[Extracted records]

-- -- --

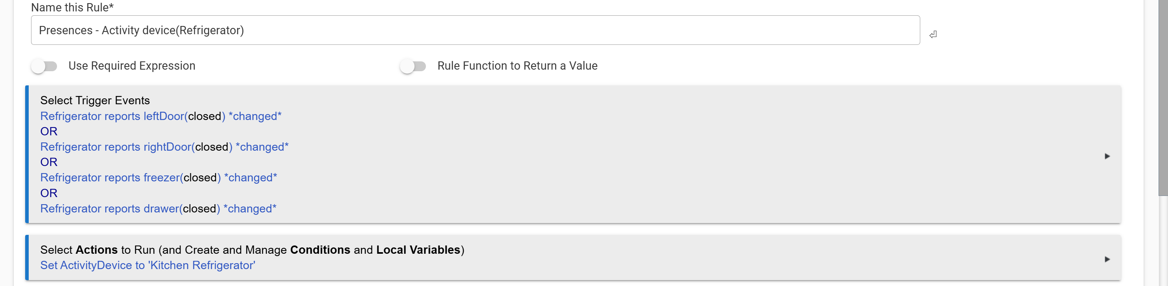Click the vertical page scrollbar thumb
Viewport: 1168px width, 286px height.
(1163, 97)
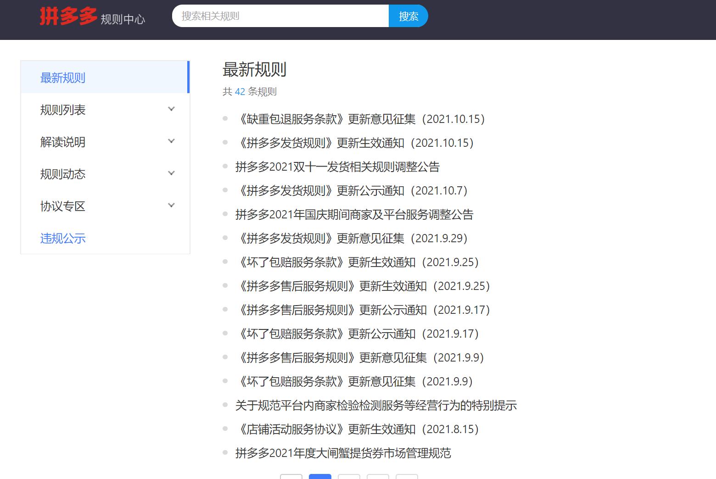Screen dimensions: 716x479
Task: Open 关于规范平台内商家检验检测服务等经营行为的特别提示
Action: (375, 405)
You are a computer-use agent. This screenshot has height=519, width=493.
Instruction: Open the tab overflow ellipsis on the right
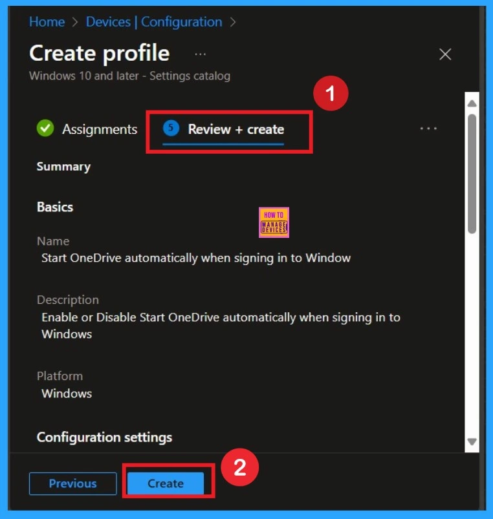[x=428, y=129]
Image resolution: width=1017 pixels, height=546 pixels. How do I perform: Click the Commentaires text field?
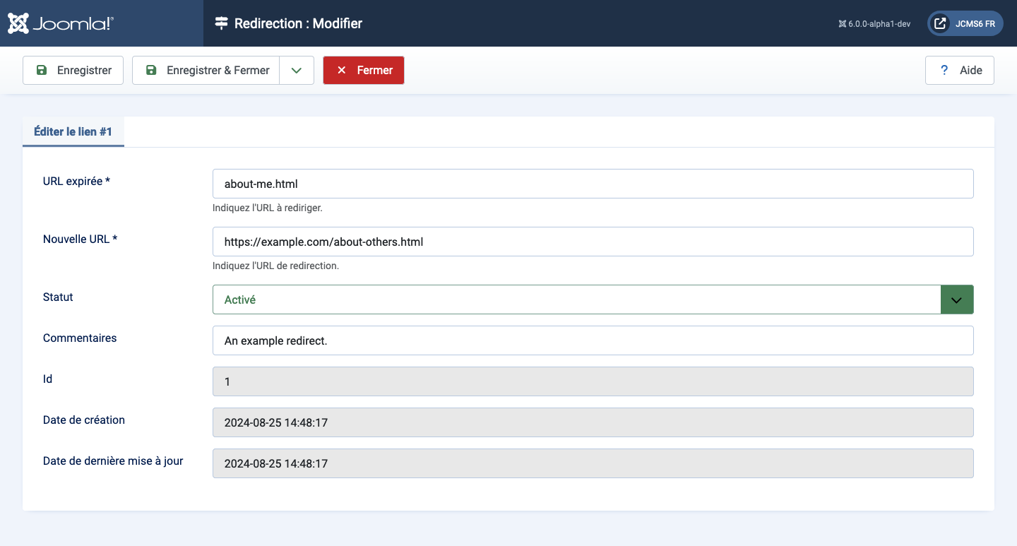(x=593, y=340)
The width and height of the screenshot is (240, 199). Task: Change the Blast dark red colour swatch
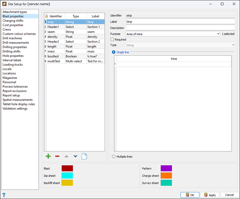67,168
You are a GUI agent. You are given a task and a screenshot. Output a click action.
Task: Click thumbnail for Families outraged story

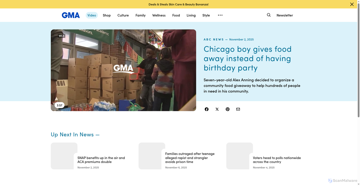(x=151, y=156)
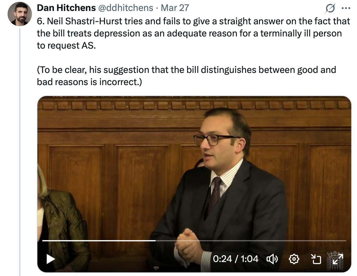357x276 pixels.
Task: Open the @ddhitchens handle link
Action: [126, 8]
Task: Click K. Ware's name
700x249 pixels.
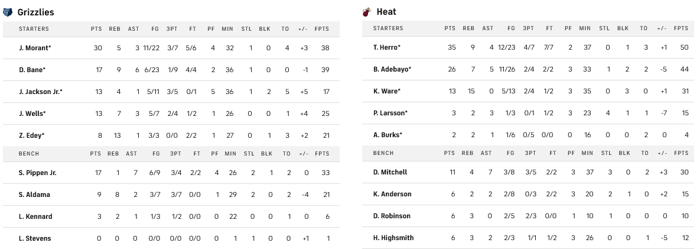Action: (386, 91)
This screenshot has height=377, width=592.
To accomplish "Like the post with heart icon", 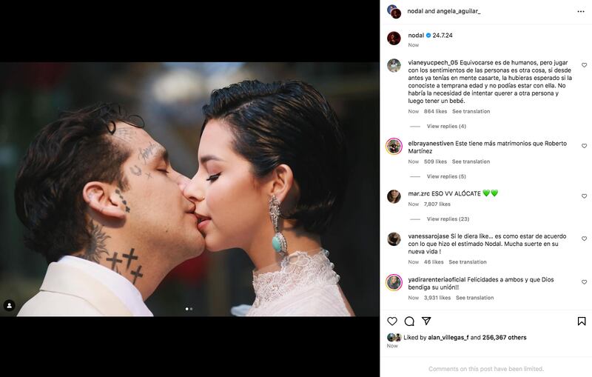I will pos(392,321).
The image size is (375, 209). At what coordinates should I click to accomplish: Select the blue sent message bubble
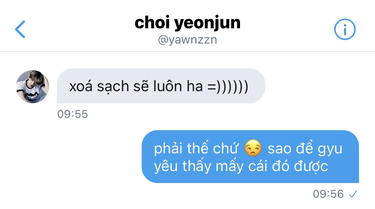[250, 156]
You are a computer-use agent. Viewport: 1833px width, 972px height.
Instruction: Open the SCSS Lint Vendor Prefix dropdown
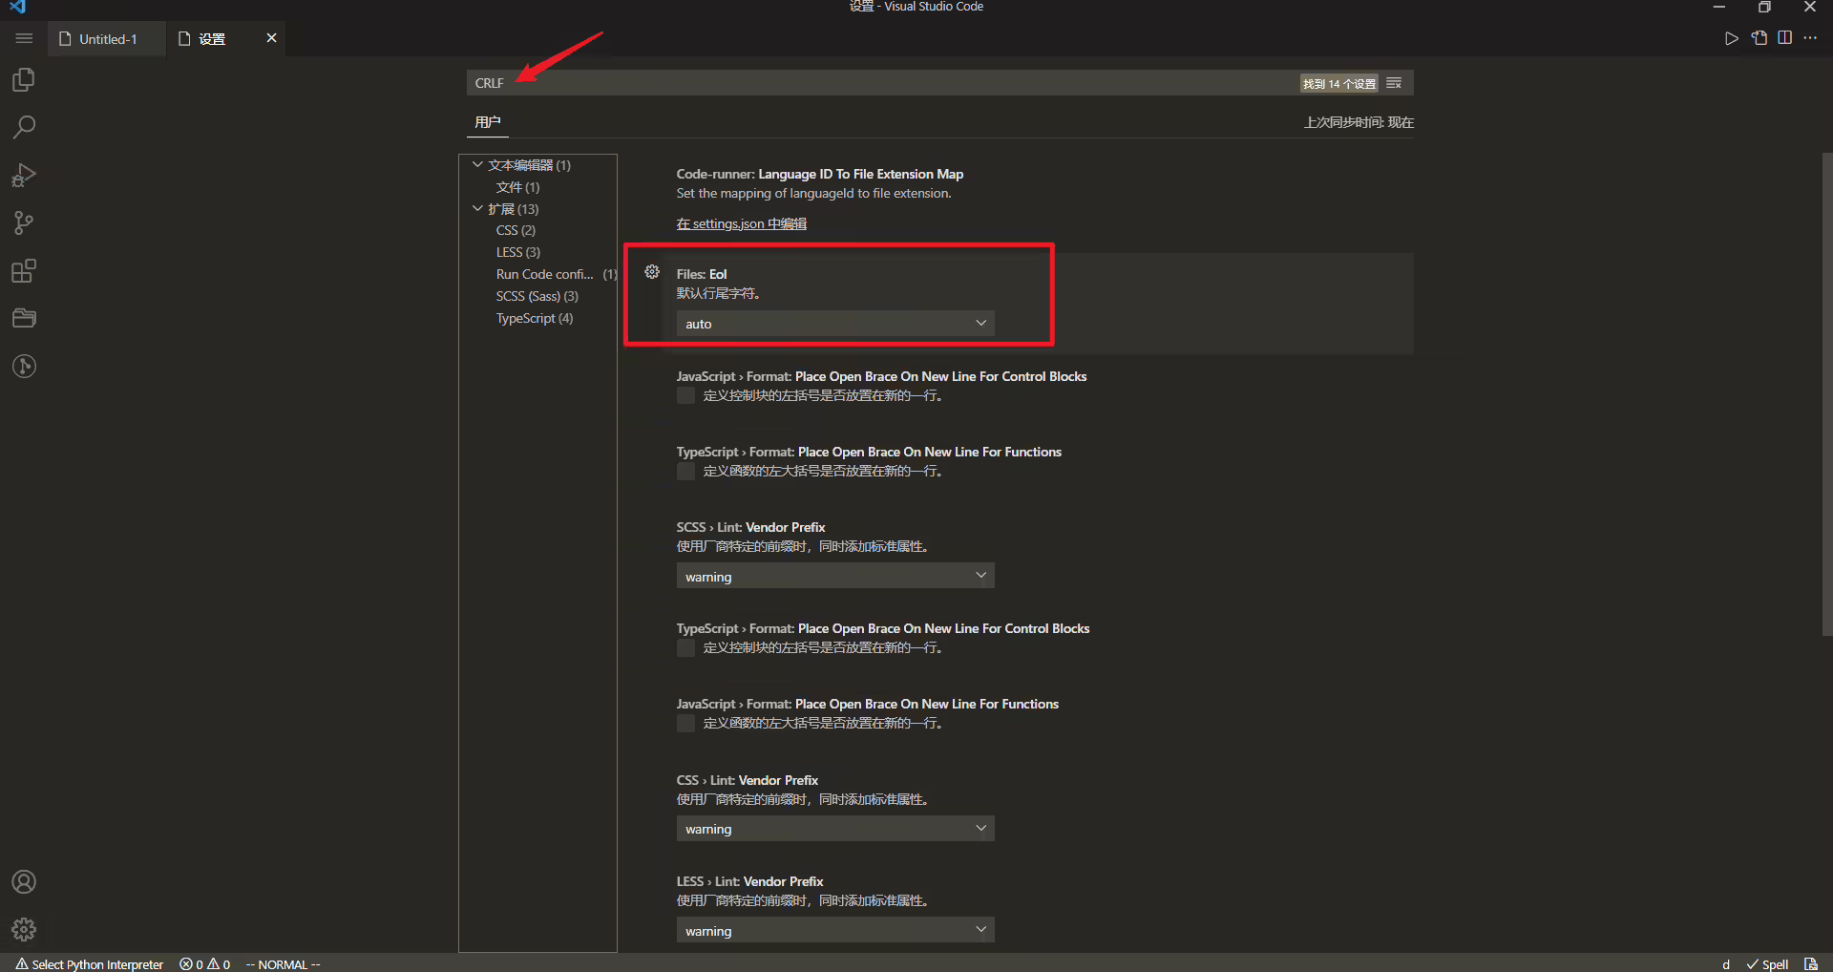tap(835, 576)
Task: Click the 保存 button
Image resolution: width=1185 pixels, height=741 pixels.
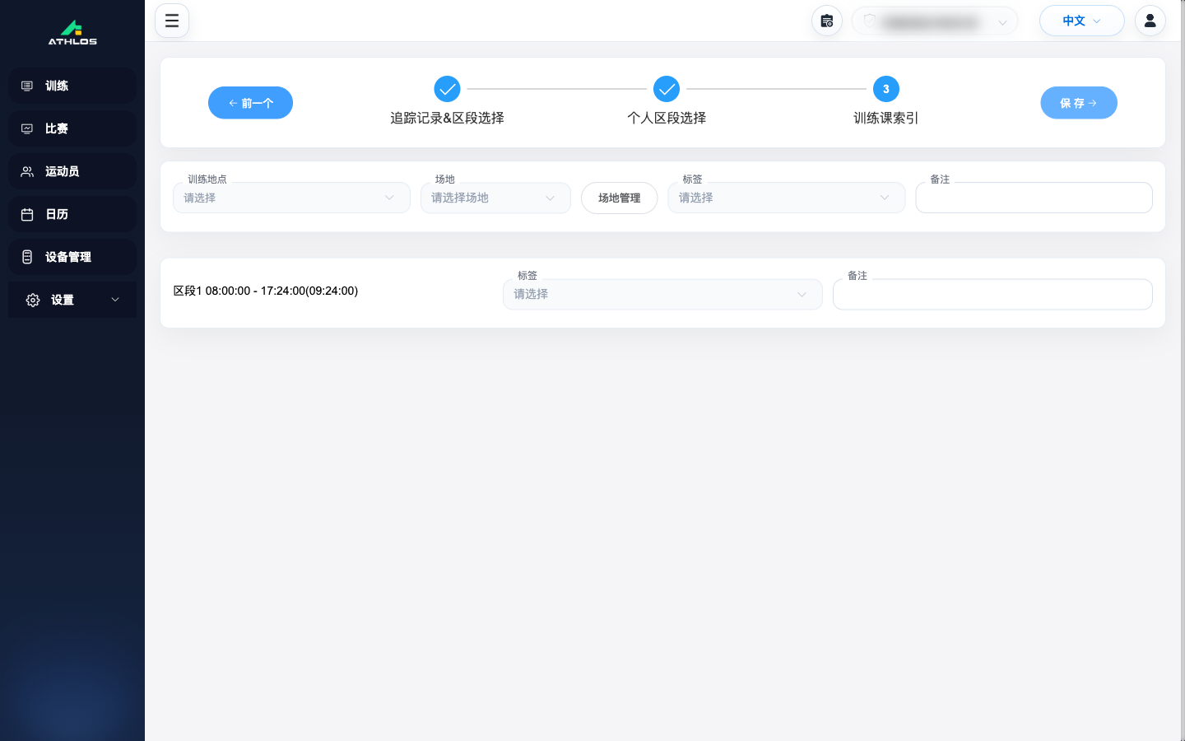Action: tap(1078, 103)
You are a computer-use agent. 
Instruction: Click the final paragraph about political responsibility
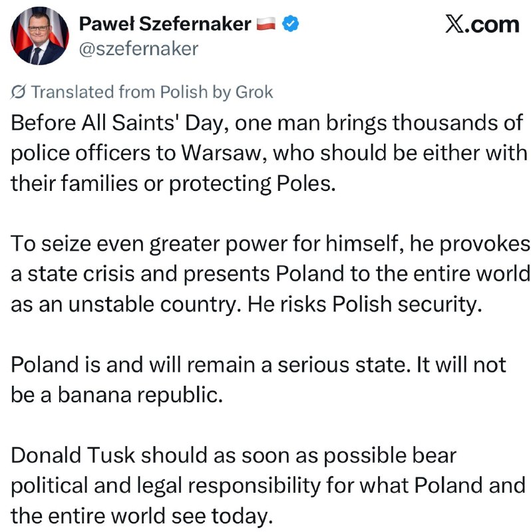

-- -- --

• **Work to be completed**: Start with the line above containing "You are a computer-use agent. This" and end with the line containing "You are a GUI". Set down that stretch exactly, without any pictures.

• **Written solution**:
You are a computer-use agent. This screenshot has height=519, width=493.
Instruction: Open the tab overflow ellipsis on the right
[x=428, y=129]
Image resolution: width=1017 pixels, height=546 pixels. How do I perform: Click the Commentaires text field?
(x=593, y=340)
The width and height of the screenshot is (240, 199). Task: Change the Blast dark red colour swatch
67,168
You are a GUI agent. You are given a task and a screenshot. Output a click action.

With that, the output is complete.